马君岭教授2002年于普林斯顿大学取得应用数学专业哲学博士学位。现任职于加拿大维多利亚大学(University of Victoria)。从事传染病的数学建模研究。主要研究方向有艾滋病,流感的感染和死亡数据分析,建模,预测,以及传染病在接触网络上的传播的机理和数学描述。在《Annal of Internal Medicine》,《Procedings of National Academy of Sciences》,《Procedings of the Royal Society B》,《BMC Infectious Diseases》,《Journal of Mathematical Biology》,《Mathematical Biosciences》, 《Journal of Theoretical Biology》, 《Bulletin of Mathematical Biology》等较有影响的期刊发表过多篇论文。

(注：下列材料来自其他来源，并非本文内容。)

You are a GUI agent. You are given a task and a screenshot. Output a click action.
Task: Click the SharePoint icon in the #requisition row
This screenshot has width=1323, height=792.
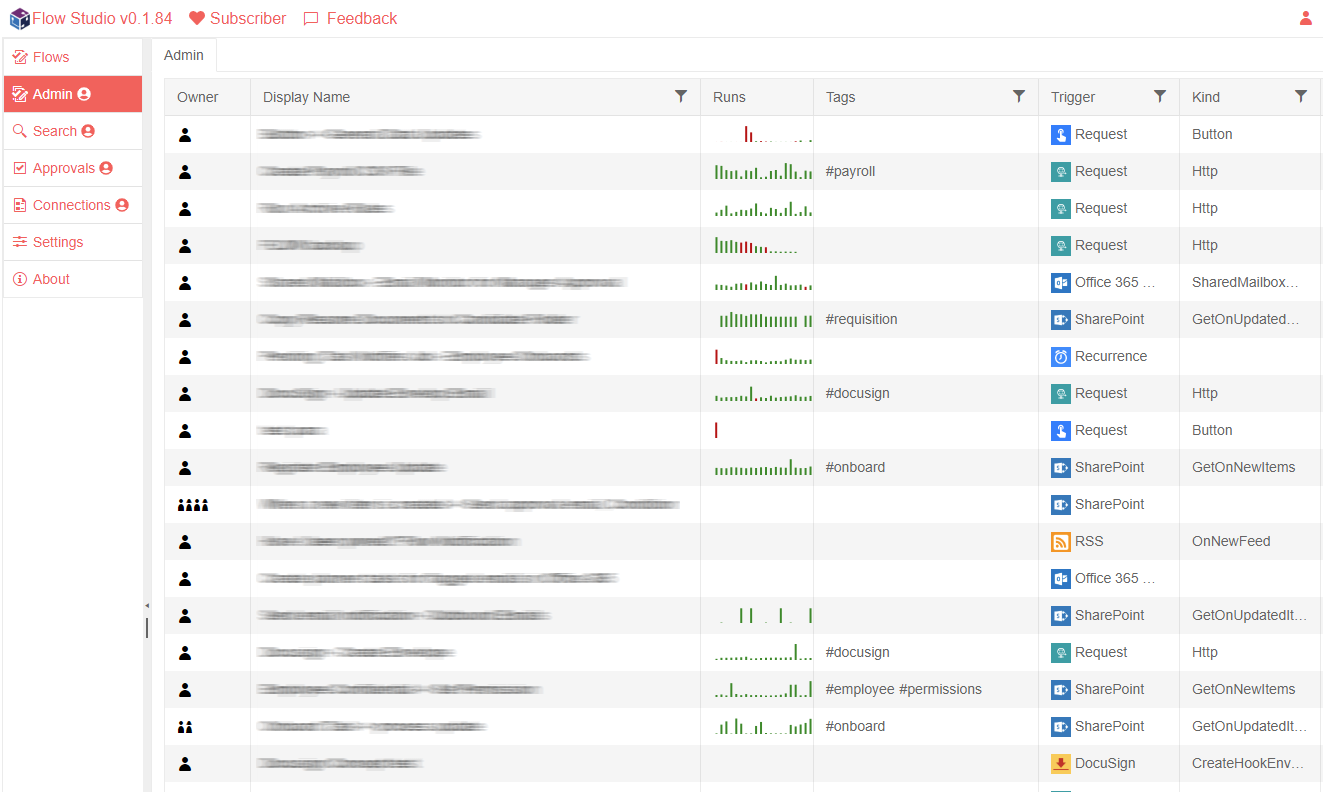click(x=1061, y=320)
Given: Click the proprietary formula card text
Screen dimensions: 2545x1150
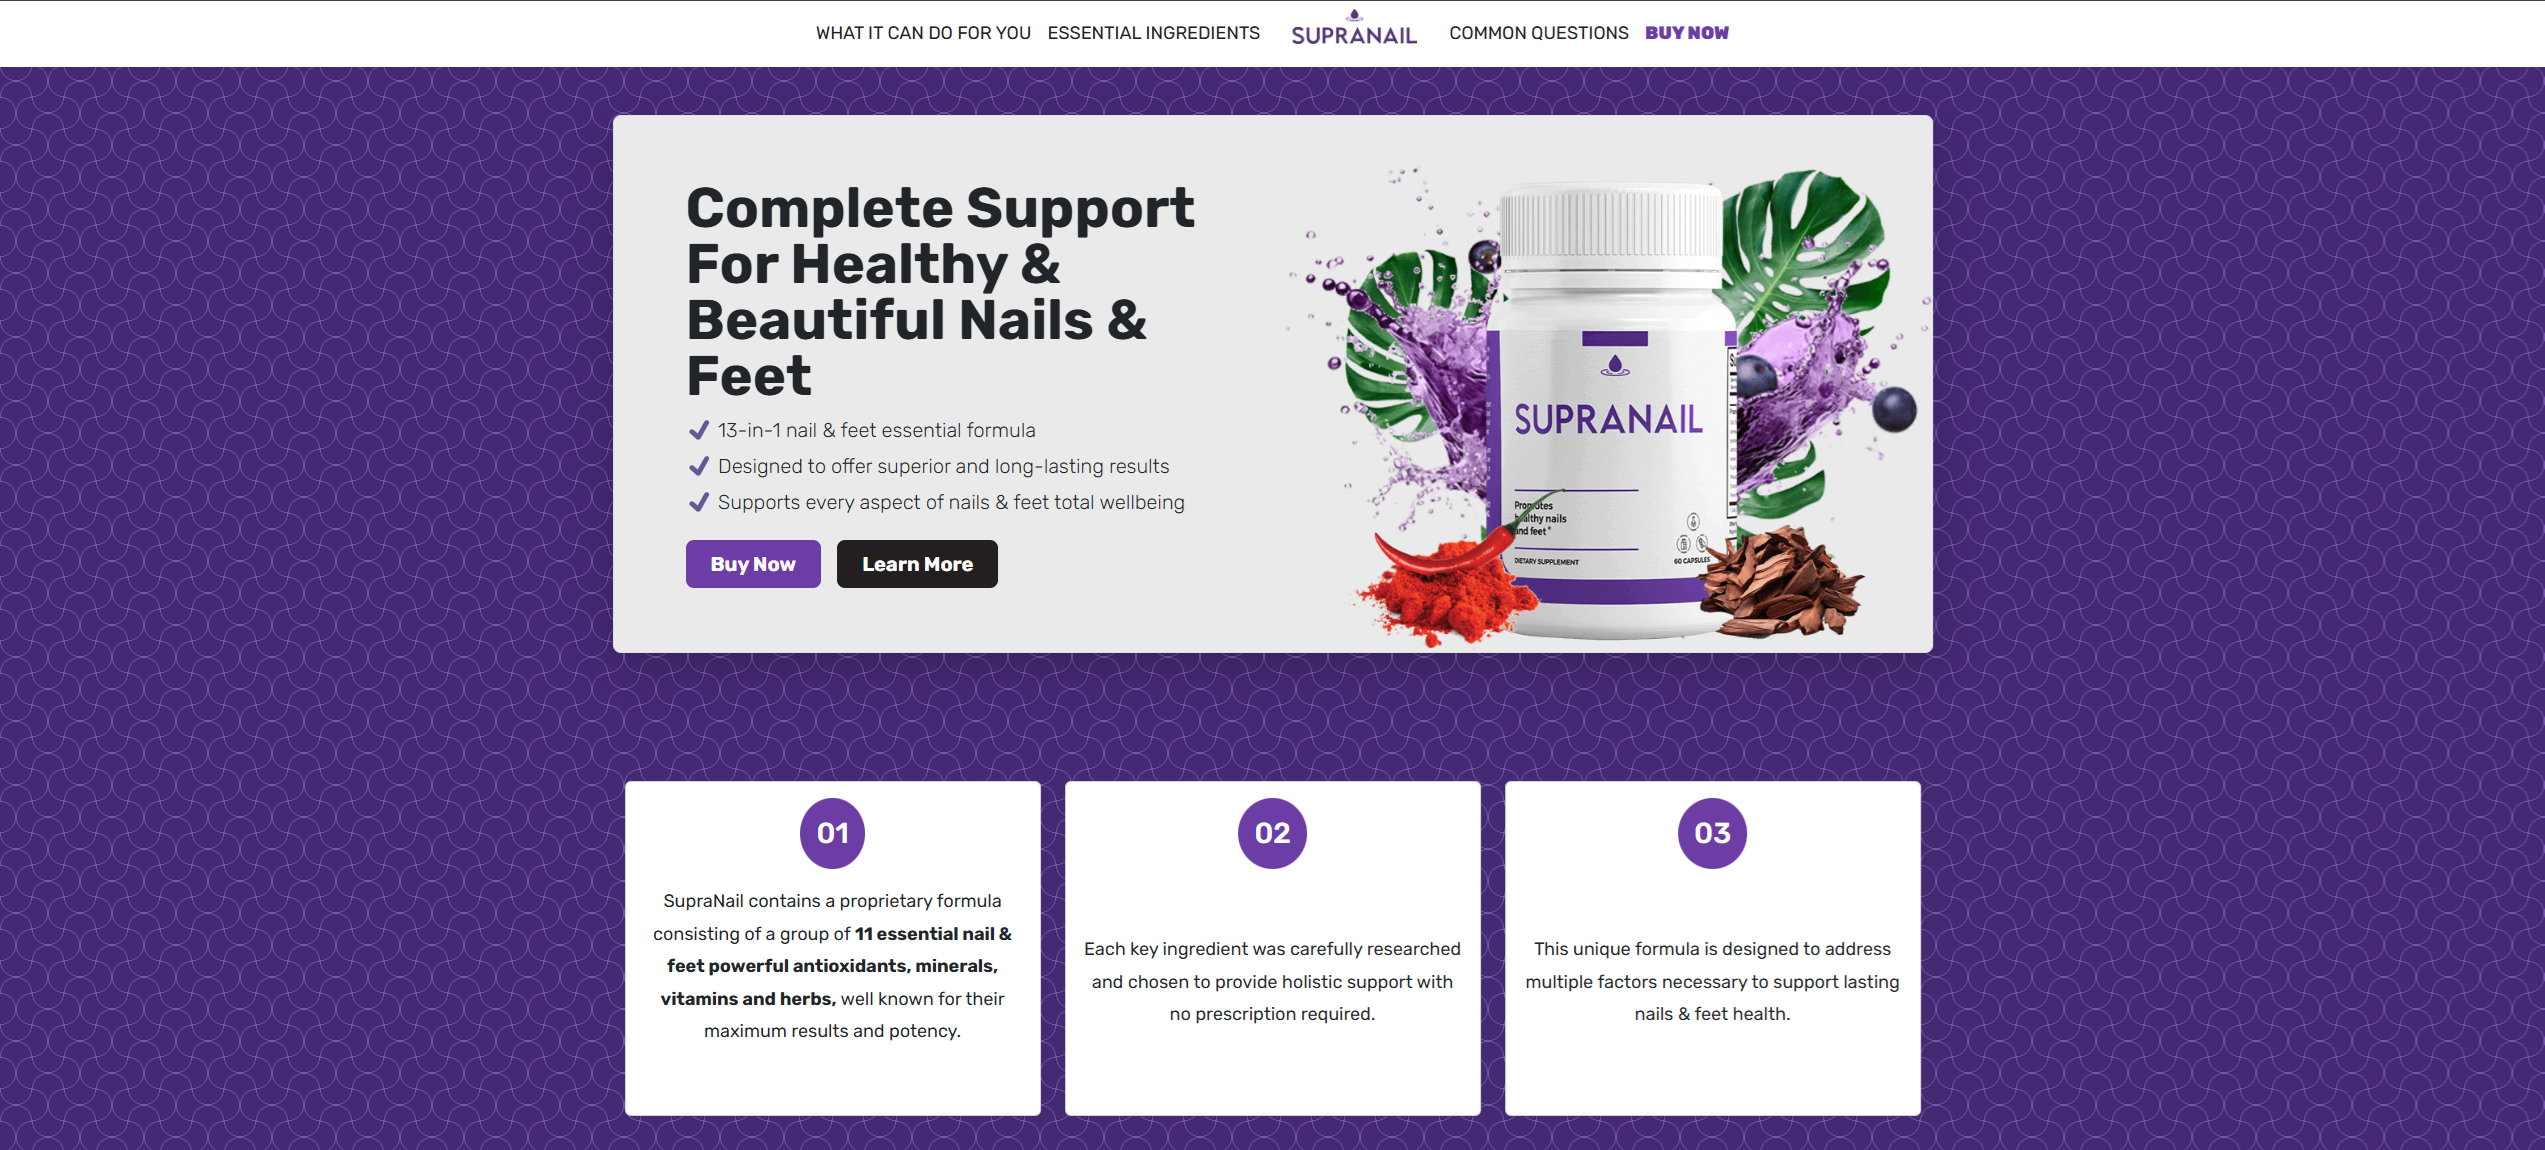Looking at the screenshot, I should click(x=832, y=966).
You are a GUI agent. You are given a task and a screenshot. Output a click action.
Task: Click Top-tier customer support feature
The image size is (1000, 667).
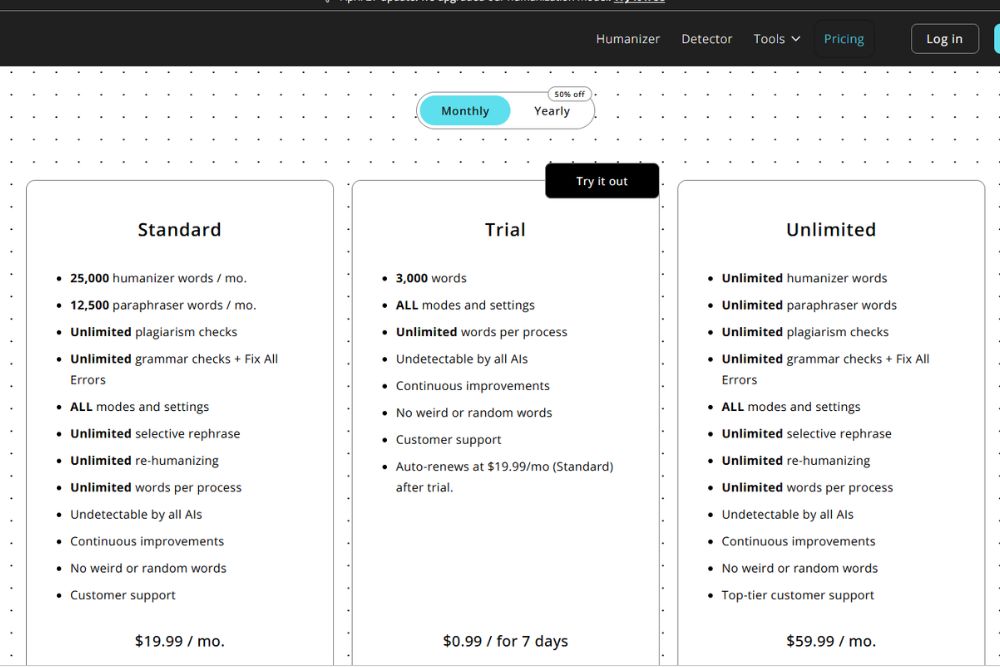tap(798, 595)
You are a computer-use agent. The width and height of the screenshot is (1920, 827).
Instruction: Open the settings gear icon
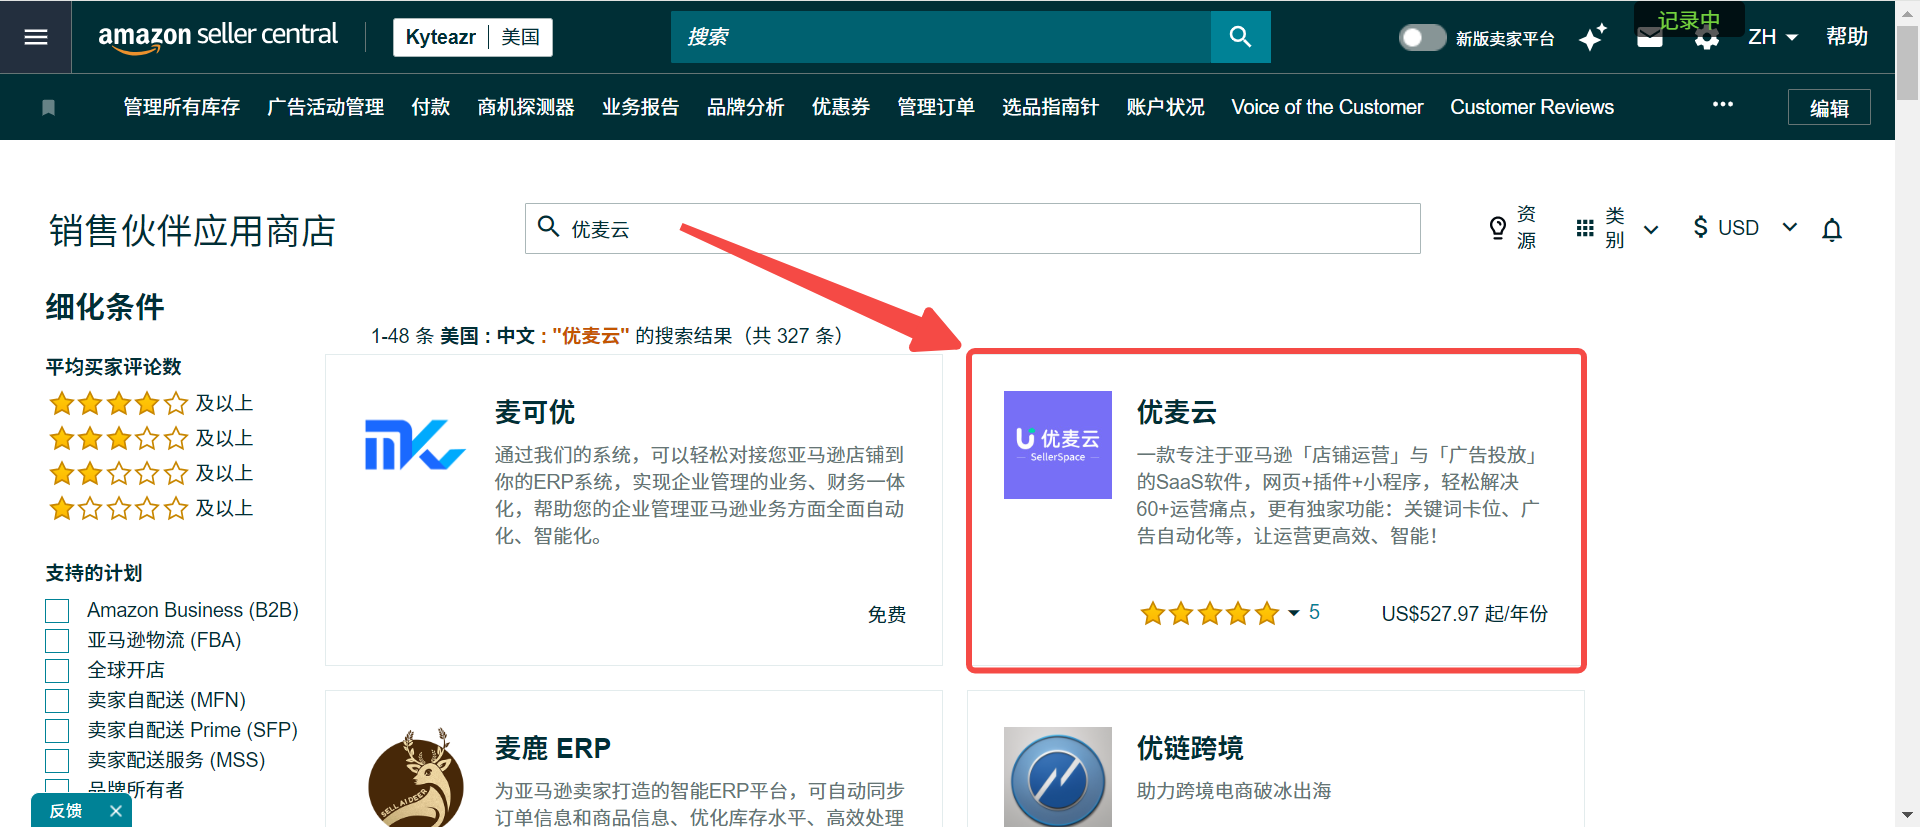tap(1707, 40)
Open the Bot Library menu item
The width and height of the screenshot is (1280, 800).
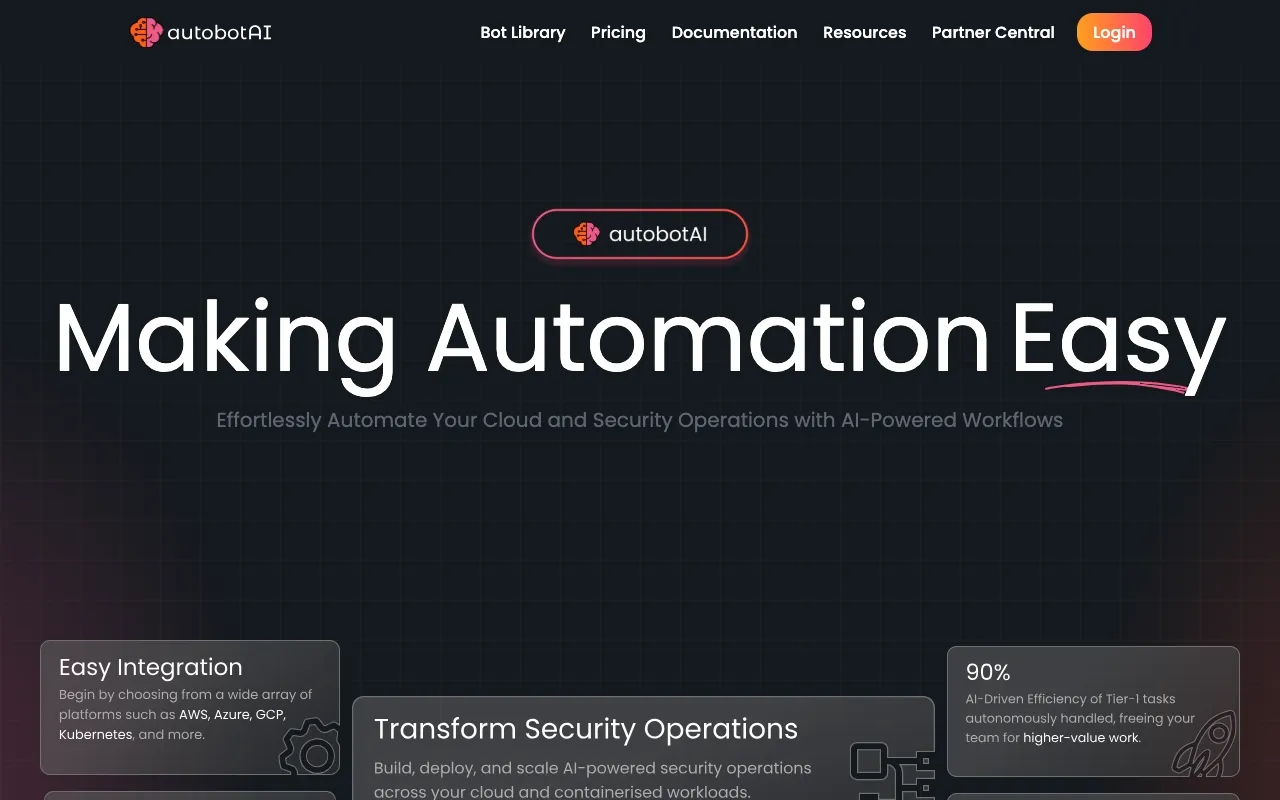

Classical disease models predict that, if transmission rate between any pair of individuals remain constant, then the disease invasion risk in a population, measured by the basic reproduction number, increases linearly with the population size. However, on a growing random network, we found that the risk may reaches a maximum then decrease to an equilibrium risk while the population increases to an equilibrium. I will show that this is caused by the lack of proper modeling of the dynamics of contacts in classical models. After including the changes of the contact rate caused by births and deaths, classical disease models show the same behaviour in disease invasion risks.